Linha 12-Safira registra falha nesta quinta após fim da greve
Companhia Paulista de Trens Metropolitanos apura instabilidade técnica na manhã desta quinta-feira. Passageiros relatam fortes atrasos.
- Publicado: 06/08/2026 07:12
- Alterado: 06/08/2026 07:12
- Autor: Thiago Antunes
- Fonte: Assessoria
Passageiros da capital e Grande São Paulo enfrentaram transtornos na Linha 12-Safira na manhã desta quinta-feira (6). Uma pane de sinalização afetou a operação da Companhia Paulista de Trens Metropolitanos (CPTM) por volta das 06h20 da manhã, reduzindo a velocidade dos trens e aumentando o tempo de parada nas estações.

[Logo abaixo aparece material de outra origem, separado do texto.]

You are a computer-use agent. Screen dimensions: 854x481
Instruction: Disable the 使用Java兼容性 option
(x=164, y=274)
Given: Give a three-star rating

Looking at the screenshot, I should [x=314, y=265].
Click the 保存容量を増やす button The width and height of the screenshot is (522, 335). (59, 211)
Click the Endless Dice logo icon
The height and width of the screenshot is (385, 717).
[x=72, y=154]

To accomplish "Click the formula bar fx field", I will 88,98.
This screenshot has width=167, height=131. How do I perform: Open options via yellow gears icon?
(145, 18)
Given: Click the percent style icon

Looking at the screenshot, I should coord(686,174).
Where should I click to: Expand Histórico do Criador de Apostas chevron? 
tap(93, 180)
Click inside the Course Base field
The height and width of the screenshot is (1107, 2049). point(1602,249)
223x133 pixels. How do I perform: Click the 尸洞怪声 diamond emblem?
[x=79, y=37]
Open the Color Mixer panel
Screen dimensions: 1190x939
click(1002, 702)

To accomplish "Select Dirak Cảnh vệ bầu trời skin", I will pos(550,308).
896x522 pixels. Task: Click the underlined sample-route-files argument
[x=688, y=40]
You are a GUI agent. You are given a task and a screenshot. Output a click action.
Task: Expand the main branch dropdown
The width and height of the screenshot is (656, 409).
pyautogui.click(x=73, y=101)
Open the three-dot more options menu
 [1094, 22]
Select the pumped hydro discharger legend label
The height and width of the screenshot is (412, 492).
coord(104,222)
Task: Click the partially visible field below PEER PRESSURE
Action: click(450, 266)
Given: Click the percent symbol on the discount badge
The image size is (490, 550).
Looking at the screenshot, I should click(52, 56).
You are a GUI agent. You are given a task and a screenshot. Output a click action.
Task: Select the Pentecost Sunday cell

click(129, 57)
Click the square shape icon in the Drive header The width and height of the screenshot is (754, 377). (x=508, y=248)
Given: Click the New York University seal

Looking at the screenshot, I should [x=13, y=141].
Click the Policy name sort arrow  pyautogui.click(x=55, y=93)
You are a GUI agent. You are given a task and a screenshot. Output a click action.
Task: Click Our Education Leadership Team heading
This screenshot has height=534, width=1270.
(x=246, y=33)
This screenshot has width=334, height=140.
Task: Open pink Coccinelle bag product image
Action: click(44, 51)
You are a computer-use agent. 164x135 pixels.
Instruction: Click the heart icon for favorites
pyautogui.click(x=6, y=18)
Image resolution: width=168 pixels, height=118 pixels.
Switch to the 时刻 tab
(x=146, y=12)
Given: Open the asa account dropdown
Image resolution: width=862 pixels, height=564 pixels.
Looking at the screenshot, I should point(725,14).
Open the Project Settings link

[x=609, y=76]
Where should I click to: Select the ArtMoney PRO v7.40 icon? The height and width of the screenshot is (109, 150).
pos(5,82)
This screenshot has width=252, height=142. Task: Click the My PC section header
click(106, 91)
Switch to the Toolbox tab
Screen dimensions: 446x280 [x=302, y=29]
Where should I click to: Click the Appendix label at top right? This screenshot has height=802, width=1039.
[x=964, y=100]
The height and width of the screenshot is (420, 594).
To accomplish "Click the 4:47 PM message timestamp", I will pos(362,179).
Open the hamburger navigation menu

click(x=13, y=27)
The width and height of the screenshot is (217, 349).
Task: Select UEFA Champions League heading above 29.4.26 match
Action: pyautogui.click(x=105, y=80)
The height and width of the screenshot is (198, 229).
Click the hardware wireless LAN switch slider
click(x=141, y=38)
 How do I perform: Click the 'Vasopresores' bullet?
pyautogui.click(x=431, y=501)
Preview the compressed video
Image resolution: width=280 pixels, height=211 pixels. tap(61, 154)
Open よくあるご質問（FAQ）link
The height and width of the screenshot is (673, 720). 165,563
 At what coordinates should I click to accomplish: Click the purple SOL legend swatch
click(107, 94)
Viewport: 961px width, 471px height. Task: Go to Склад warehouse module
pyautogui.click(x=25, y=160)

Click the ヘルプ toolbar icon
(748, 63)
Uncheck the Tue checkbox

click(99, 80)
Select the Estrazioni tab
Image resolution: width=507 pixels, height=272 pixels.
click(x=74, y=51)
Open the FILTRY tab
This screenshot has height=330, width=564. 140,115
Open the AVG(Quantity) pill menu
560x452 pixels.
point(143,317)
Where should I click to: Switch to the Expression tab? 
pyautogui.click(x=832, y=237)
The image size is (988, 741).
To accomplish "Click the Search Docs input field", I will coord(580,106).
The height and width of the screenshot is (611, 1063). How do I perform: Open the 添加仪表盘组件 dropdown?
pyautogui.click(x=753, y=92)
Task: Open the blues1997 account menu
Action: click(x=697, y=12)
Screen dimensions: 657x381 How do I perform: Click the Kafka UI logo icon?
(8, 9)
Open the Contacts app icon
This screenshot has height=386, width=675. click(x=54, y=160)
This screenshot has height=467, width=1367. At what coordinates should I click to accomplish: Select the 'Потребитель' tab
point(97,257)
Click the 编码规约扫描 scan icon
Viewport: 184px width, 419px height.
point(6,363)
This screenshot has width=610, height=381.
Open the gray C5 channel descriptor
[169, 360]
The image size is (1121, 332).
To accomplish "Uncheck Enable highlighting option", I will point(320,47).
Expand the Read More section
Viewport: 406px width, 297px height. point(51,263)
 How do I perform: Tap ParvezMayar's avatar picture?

As plataformas amanheceram lotadas, com as locomotivas circulando lentamente em direção à estação Barra Funda. Usuários do transporte relataram intervalos entre os trens de 14 a 20 minutos, muito acima do programado para o horário de pico.
“Os técnicos já estão atuando para normalizar a circulação. A CPTM pede desculpas pelos transtornos gerados”, comunicou a empresa estatal.
Fim da paralisação e tumulto na Linha 12-Safira
O problema técnico na Linha 12-Safira ocorre menos de 24 horas após os ferroviários encerrarem a paralisação que afetou o sistema. O fim do movimento grevista gerou momentos de tensão na Estação Engenheiro Goulart, na Zona Leste de São Paulo, no início da noite de quarta-feira (5).
Uma confusão tomou conta da área de embarque dos ônibus do Plano de Apoio entre Empresas em Situação de Emergência (Paese). Houve atrito físico entre usuários e seguranças da companhia. Pouco tempo depois, o anúncio de que a circulação dos trens seria retomada provocou uma corrida desenfreada em direção às plataformas da Linha 12-Safira.
Na correria, passageiros pularam catracas e sofreram quedas no empurra-empurra para tentar embarcar mais rapidamente. A greve, iniciada à meia-noite de terça-feira (4), afetou quase 1 milhão de pessoas por dia em toda a malha ferroviária.
Acordo no TRT-2 e futuro dos trabalhadores
A categoria decidiu retomar as atividades após uma audiência de conciliação no Tribunal Regional do Trabalho (TRT-2). O governador de São Paulo, Tarcísio de Freitas, se comprometeu a enviar um projeto de lei à Assembleia Legislativa do Estado de São Paulo (Alesp), garantindo a realocação dos funcionários do sistema por outros órgãos da administração pública.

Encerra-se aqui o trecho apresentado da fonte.